Ruff was born in Reno, Nevada, on May 25, 1951, to Charles W. "Bill" Ruff II and Georgie Ruff.

He played in the rock group Sawbuck with Ronnie Montrose and Bill Church from 1968 to 1970. Ruff and Montrose later joined Edgar Winter with Dan Hartman to form The Edgar Winter Group in 1972. It was with this band that he had his biggest successes. The album They Only Come Out at Night (1973) featured "Frankenstein," which reached No. 1 in the U.S. in May 1973, and the top 15 single "Free Ride", which reached No. 14 that same year. The album Shock Treatment featured the top 40 hit "River's Risin'" and "Easy Street", which also charted.

In 1977, Ruff joined Sammy Hagar and performed on the albums Street Machine (1979) and Danger Zone (1979), including the song "Bad Reputation", which is in the film Up the Academy.

In his later years, Ruff continued performing music in Reno, Nevada, with the Chuck Ruff Group, The Max Volume Band (played drums on the 2007 album Illuminaughty) and his last project, Geezersläw.

Ruff played Gretsch Drums throughout his career.

== Personal life and death ==

In 1967, Chuck dated Kristine (Krissy) Pickering, who now sits on the Supreme Court Of Nevada, as of October 29, 2020.
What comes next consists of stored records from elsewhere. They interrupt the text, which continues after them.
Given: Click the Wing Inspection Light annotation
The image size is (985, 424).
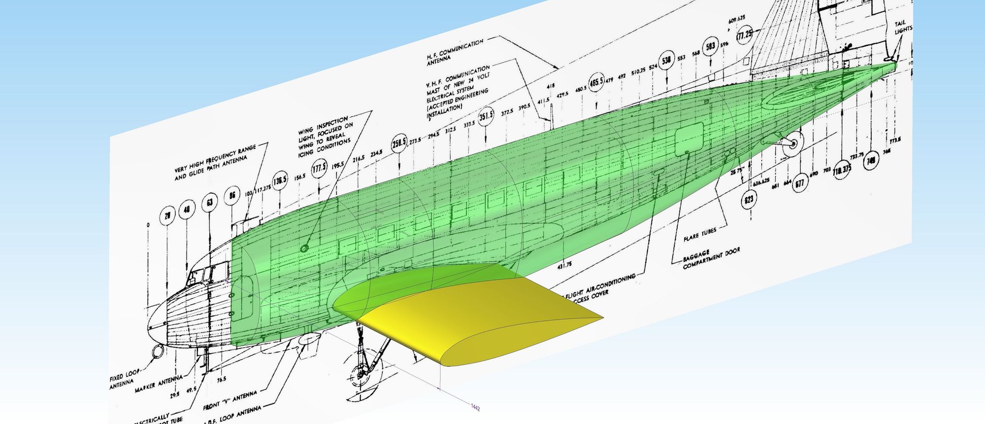Looking at the screenshot, I should pyautogui.click(x=325, y=136).
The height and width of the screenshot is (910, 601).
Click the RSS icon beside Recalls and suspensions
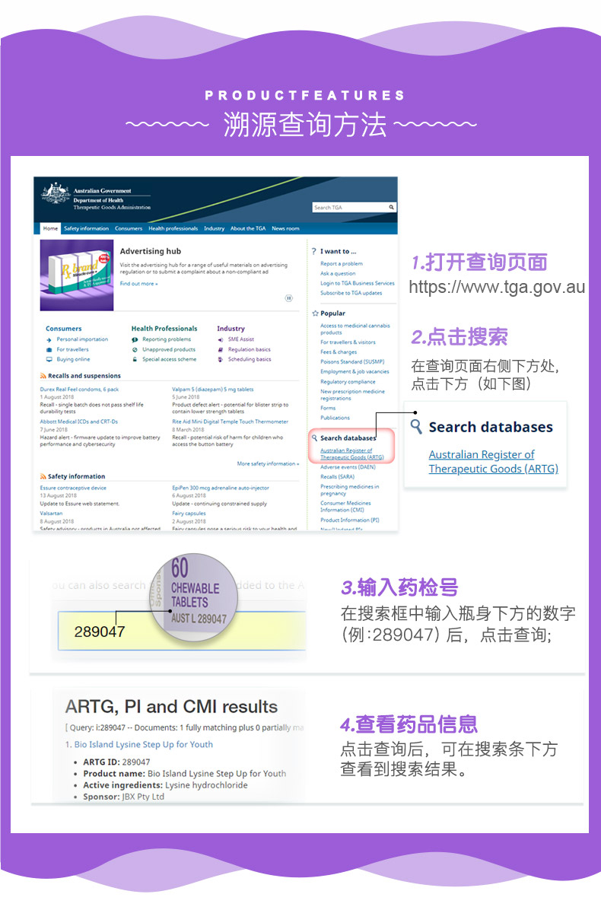tap(43, 376)
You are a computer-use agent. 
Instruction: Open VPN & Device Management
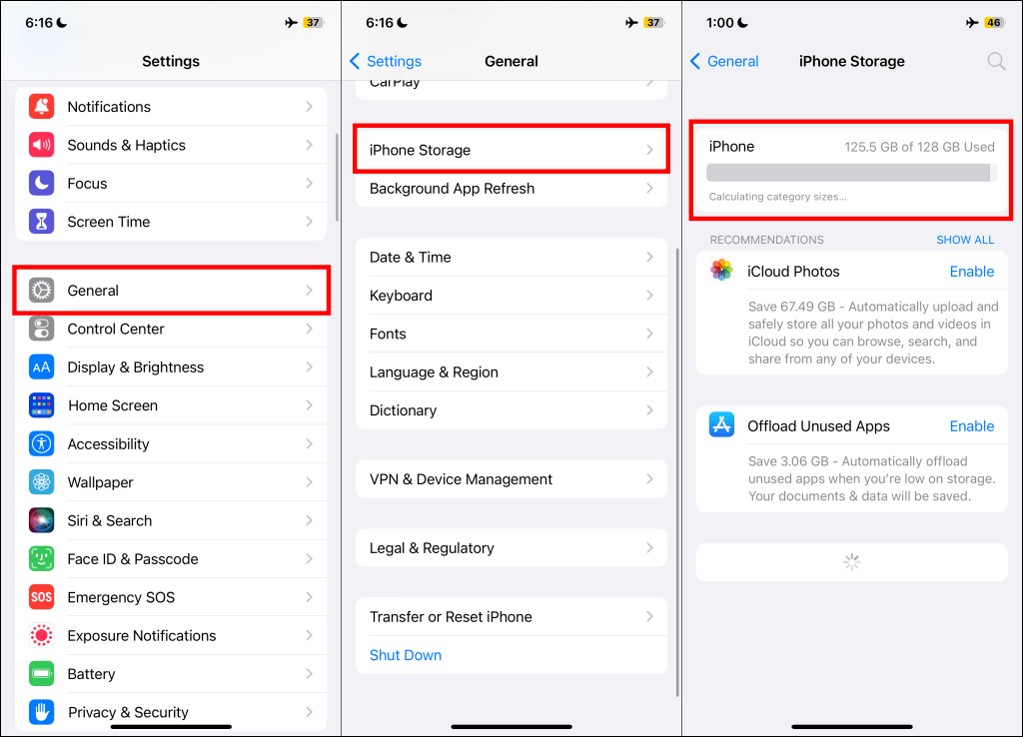512,479
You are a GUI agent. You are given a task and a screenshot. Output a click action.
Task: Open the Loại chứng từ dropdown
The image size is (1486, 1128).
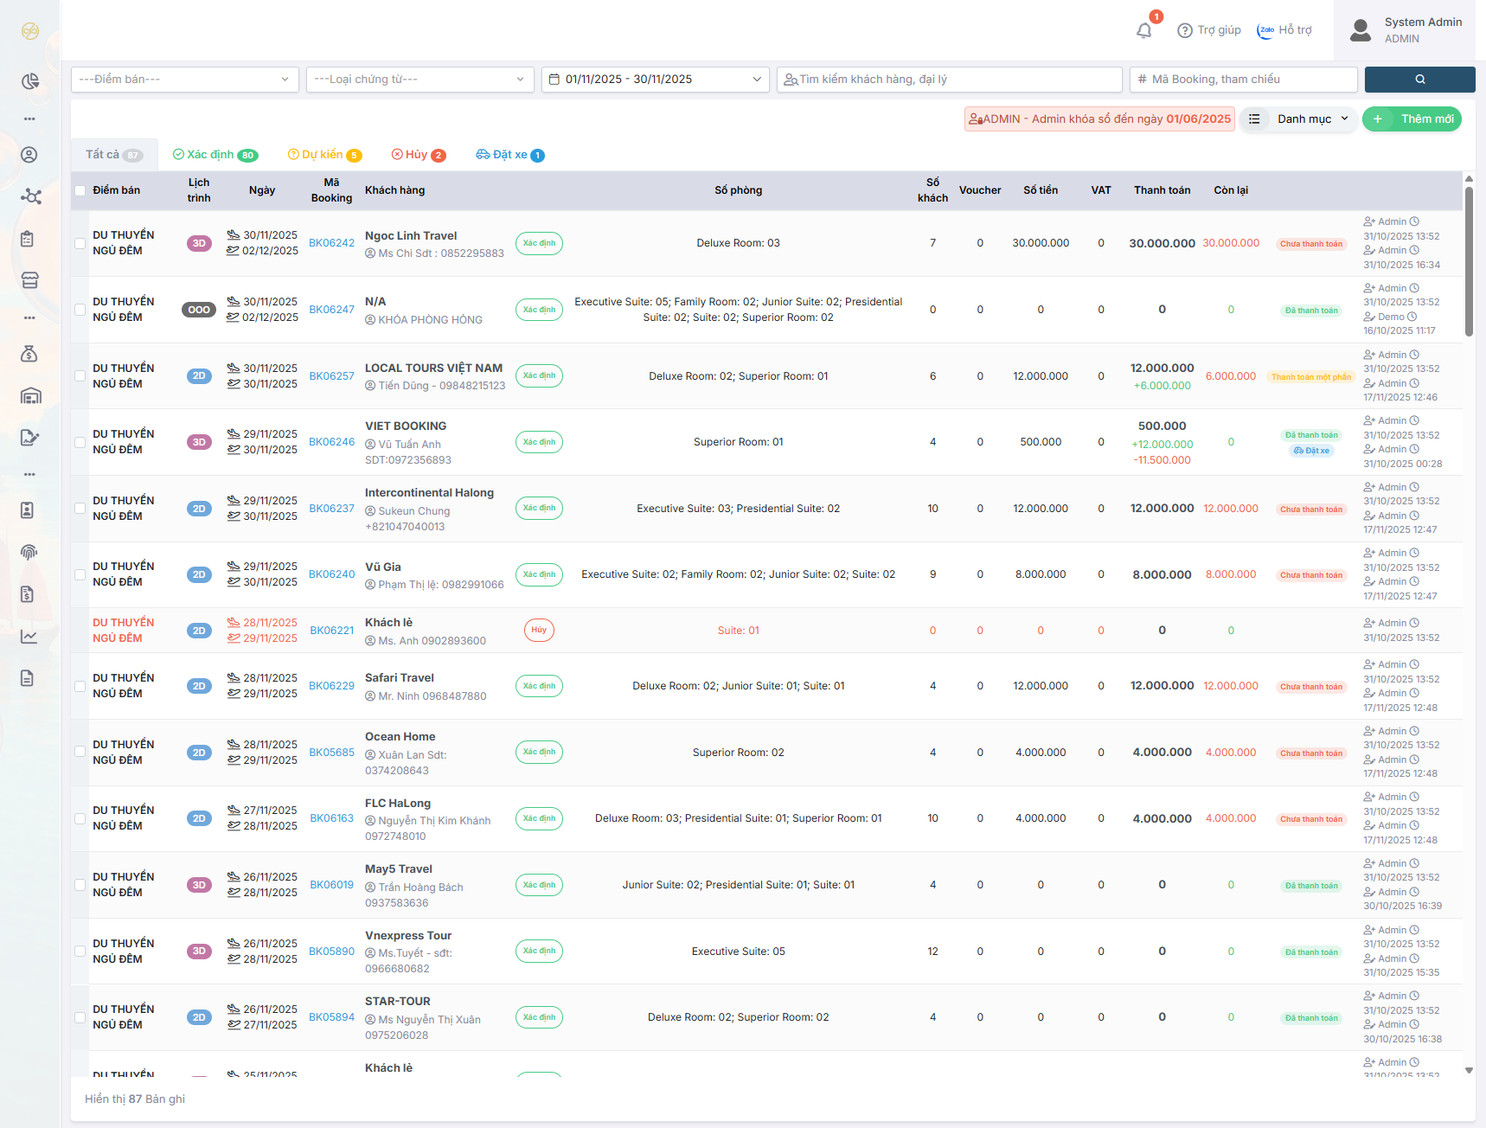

Ruff died in San Francisco on October 14, 2011, after a long illness. He was survived by two sons, Dustin and Damian.

== Discography ==
- Sawbuck – Sawbuck (1972), Filmore Records
- They Only Come Out at Night – The Edgar Winter Group (1972), Epic Records
- Shock Treatment – The Edgar Winter Group (1974), Epic Records
- Jasmine Nightdreams – Edgar Winter (1975), Blue Sky Records
- Together – Johnny and Edgar Winter (1976)
- The Edgar Winter Group With Rick Derringer (1976), Blue Sky Records
- Street Machine – Sammy Hagar Band (1979), Capitol Records
- Danger Zone – Sammy Hagar Band (1979), Capitol Records
- Use It or Lose It – Michael Furlong Band (1984), Atlantic Records
- Fatal Attraction – Adam Bomb (1985)
- Illuminaughty – The Max Volume Band, Tadzhiq Music Group (2007)

== Filmography ==
- In Concert (1972)
- Kenny Rogers and the First Edition: Rollin' on the River (1973)
- Flipside (1973)
- Don Kirshner's Rock Concert (1974)
- The Midnight Special (1974)
- The Old Grey Whistle Test (1974)
- American Bandstand (1984)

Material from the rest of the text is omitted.